__Excerpted text__.

Re: [beagleboard] Could use some bug tracking advice.

William Hermans Sun, 23 Aug 2015 15:38:17 -0700

Thanks for the info guys, I will definitely look into using semaphores, and
actually found a decent read on them the night i made this post.


I will also zero out the shared memory file before each initial use. Via
/dev/zero. Well only when the IPC server first starts.

On Sun, Aug 23, 2015 at 2:51 PM, William Hermans <[email protected]> wrote:

> OK so with all that in mind, I'm back to square 1. These processes can not
> share the same memory space. libmongoose seems to love stomping all over
> the stack, and I'm fairly sure it is not thread safe. Which is why I'm
> using two separate executables.
>
> *OR* maybe I could go crazy and malloc() everything ? heheh no way ;)
>
> On Sun, Aug 23, 2015 at 2:41 PM, Harvey White <[email protected]>
> wrote:
>
>> On Sun, 23 Aug 2015 14:05:12 -0700, you wrote:
>>
>> >Walter,
>> >
>> >Thank you for your reply.
>> >
>> >I've examined pretty much all of SYSV and POSIX IPC mechanisms. I'm no
>> >expert here, as this is really my first go with anything IPC, and pretty
>> >much my first "major" application running on Linux.
>>
>> Which means, perhaps, the first application where the OS is a real
>> factor.
>> >
>> >Pipes may not be fast enough for what I'm trying to accomplish. To keep
>> an
>> >explanation short. I'm only tracking one PGN. A PGN for fastpackets is a
>> >set of data items in this case. For this one PGN I'm dealing with 3 items
>> >in data ( voltage, current and frequency ), but program wide I have to
>> keep
>> >track of much more. This PGN is also only one of of roughly 20. WIth most
>> >PGNs issuing data sets of varying length 2 times a second . . .
>>
>> The problem may be more of "how much data and how long to process it"
>> rather than the frequency of the data itself.
>>
>> You are correct to consider context switching time.
>>
>> >
>> >
>> >It may be I'll have to somehow rate limit the data I'll be dealing with.
>> I
>> >did consider POSIX Message queues, but according to what I've read. POSIX
>> >shared memory is the fastest of all IPC mechanisms, and while I do agree
>> >that it is not very easy. Personally, I think shared memory is easy now
>> >that I understand a lot of it. At minimum, it's not very hard to under
>> the
>> >idea, and implement it in code. Semaphores, mutexes, and threads however
>> I
>> >do find a bit intimidating. At minimum, I personally think they're overly
>> >complex.
>>
>> Hmmm, perhaps not quite that intimidating.
>>
>> A thread is a path of execution.  A single program consisting of a
>> loop and a single interrupt has two threads.

__What to work on__.
(1) Name the three data values that the mailing-list thread says are carried in the one PGN being tracked.
(2) Go on with the mailing-list thread after its final line.
The items that follow have no connection to the mailing-list thread.

Item coordinate data:

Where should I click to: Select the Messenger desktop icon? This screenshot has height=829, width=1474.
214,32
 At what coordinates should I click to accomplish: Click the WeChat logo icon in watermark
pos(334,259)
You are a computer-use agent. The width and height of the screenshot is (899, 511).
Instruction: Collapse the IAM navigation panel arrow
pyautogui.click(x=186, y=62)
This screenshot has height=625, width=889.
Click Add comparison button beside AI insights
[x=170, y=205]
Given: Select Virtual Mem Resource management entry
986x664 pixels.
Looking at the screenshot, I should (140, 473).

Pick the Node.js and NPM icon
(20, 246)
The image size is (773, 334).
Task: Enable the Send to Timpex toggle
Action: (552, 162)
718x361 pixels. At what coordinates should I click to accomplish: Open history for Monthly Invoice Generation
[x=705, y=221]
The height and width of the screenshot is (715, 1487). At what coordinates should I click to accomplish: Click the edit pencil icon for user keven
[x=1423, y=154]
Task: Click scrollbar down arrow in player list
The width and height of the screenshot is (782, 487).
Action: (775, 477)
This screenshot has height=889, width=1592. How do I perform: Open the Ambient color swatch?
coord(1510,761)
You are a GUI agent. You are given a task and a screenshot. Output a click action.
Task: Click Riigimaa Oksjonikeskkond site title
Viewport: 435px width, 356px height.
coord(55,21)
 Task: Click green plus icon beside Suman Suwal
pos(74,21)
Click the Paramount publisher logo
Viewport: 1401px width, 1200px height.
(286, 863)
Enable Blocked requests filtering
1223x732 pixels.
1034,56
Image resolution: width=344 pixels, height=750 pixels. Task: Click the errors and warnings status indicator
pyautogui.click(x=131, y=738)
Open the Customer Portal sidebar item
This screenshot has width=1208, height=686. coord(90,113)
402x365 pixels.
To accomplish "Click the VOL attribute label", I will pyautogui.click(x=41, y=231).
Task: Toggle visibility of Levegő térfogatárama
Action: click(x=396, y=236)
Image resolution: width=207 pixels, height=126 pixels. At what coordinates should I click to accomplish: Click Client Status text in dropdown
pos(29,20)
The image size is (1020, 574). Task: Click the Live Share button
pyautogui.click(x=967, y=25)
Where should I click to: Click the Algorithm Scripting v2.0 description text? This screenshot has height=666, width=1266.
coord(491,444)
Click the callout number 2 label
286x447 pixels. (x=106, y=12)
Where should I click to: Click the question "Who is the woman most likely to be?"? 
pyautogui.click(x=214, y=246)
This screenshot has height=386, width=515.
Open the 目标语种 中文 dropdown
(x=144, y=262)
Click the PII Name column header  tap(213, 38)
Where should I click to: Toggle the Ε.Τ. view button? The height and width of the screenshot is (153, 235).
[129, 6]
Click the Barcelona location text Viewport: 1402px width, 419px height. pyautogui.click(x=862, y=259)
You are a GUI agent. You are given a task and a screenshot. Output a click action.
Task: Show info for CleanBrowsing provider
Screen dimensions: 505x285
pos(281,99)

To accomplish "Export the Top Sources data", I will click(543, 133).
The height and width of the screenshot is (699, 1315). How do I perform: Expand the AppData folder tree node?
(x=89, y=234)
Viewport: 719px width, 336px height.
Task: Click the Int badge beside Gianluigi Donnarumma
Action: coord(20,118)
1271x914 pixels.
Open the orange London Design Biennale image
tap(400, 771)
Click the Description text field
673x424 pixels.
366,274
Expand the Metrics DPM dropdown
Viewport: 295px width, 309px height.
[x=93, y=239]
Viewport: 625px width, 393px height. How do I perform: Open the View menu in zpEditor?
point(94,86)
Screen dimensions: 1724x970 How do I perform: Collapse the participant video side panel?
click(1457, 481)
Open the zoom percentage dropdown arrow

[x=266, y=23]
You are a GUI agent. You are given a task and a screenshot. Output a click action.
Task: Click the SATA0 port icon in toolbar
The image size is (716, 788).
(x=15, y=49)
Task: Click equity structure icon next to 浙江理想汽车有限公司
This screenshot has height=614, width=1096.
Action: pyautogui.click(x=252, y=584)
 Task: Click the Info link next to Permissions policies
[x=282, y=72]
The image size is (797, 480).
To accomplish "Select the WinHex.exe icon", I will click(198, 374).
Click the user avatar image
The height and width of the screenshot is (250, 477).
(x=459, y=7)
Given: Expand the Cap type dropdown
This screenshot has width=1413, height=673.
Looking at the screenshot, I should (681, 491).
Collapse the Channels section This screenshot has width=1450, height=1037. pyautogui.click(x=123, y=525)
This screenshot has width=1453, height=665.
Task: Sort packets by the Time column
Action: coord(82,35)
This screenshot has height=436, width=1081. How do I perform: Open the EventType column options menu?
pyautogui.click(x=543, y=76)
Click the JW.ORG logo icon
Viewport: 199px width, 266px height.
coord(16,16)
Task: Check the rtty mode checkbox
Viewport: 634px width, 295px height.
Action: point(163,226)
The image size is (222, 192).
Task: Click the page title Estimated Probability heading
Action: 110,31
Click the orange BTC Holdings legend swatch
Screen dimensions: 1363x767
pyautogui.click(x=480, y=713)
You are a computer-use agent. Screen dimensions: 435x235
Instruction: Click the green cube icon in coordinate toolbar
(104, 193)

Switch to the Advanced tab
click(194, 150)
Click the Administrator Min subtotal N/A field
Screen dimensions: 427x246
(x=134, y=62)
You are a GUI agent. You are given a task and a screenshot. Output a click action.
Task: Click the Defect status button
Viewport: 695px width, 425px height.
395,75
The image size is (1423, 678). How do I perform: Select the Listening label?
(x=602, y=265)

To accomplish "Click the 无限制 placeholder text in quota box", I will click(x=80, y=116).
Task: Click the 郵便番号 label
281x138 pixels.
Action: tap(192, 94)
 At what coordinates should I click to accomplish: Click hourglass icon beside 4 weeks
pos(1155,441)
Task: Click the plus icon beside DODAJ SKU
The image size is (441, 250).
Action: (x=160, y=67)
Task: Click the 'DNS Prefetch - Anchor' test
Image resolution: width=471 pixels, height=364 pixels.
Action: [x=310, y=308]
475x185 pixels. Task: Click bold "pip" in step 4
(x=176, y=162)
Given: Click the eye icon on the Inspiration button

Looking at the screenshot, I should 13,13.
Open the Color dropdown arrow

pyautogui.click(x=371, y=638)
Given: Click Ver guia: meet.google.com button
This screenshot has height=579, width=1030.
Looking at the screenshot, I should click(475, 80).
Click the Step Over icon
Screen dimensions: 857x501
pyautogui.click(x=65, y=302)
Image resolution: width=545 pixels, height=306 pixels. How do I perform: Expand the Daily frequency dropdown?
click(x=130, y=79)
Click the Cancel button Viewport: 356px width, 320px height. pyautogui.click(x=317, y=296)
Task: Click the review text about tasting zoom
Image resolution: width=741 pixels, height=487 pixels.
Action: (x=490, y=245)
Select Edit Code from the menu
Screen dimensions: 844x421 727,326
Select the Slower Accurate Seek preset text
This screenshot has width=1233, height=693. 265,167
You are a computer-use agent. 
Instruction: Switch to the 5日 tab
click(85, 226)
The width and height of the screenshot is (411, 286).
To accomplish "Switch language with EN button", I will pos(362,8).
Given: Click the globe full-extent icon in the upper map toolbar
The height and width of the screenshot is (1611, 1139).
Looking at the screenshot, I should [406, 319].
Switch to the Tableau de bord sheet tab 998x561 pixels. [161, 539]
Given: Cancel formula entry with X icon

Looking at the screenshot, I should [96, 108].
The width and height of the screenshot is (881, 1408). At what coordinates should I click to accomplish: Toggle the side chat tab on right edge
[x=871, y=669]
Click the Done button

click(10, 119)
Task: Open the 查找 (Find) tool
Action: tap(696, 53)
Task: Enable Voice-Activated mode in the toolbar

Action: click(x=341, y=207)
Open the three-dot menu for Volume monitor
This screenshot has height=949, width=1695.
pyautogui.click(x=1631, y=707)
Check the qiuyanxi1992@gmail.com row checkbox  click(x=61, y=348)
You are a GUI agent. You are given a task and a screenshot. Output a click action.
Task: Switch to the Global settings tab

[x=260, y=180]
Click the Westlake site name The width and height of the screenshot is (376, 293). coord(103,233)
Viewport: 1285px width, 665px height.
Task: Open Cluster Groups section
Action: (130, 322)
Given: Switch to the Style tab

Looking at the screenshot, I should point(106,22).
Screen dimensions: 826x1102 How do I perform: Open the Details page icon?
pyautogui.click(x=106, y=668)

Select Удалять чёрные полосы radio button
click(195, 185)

__Final results__.
(1) Voltage, current, and frequency.

(2)
>>
>> Threads share common resources, data, address space.  It's up to you
>> to make them well behaved about what changes what and why.... That's
>> why microprocessors save the registers on the stack for an interrupt.
>>
>> Processes are threads with isolated resources.  Each process ideally
>> thinks that it is the only thing running in a processor, and data just
>> "magically" appears.  The OS's job is to keep the processes separate.
>>
>> Mutexes and semaphores are similar, and are synchronization mechanisms
>> between either threads or processes.  Please look up the definition
>> and explanation of "critical section" in programming.
>>
>> The idea is to have a flag that can be changed without interference
>> from another process, or for that matter, can be read without
>> interfering with another process.  This could be a complete message.
>>
>> The mutexes and semaphores serve to synchronize two processes which,
>> by the very nature of an operating system, *cannot* be guaranteed to
>> by synchronous.
>>
>>
>> >
>> >I have though about a lot of different approaches, and I'm not saying my
>> >approach won't change. This is just where I am right now. Stumbling about
>> >learning the various Linux API's / libraries. Using, and understanding
>> >fork() is on my TODO list, I just have not made it there yet. These two
>> >processes are actually two separate executables. I am a bit worried about
>> >process context switching though. I mean I'm sure I am inuring some
>> penalty
>> >right now running two separate executables, but I'm not sure it would be
>> >the same using threads.
>>
>> It actually would be the same with thread vs. processes.  The only
>> real difference is that the threads share the same address space as
>> the each other, so they have access to variables without a special
>> mechanism (which would take time).
>>
>> Processes, as I mentioned, run in their own worlds, with the operating
>> system controlling what they see (resources, shared memory, etc). That
>> mechanism has overhead.
>>
>> So yes, threads are faster than processes, but more dangerous.
>>
>> Harvey
>>
>> >
>> >On Sun, Aug 23, 2015 at 1:42 PM, William Hermans <[email protected]>
>> wrote:
>> >
>> >> *1) what stops process A from writing to the shared buffer if process
>> B*
>> >>> * is reading it?*
>> >>
>> >>
>> >> Nothing. I assume that writes are slower, or at most as fast as reads.
>> >> Both reads, and writes are done using a mmap'd pointer.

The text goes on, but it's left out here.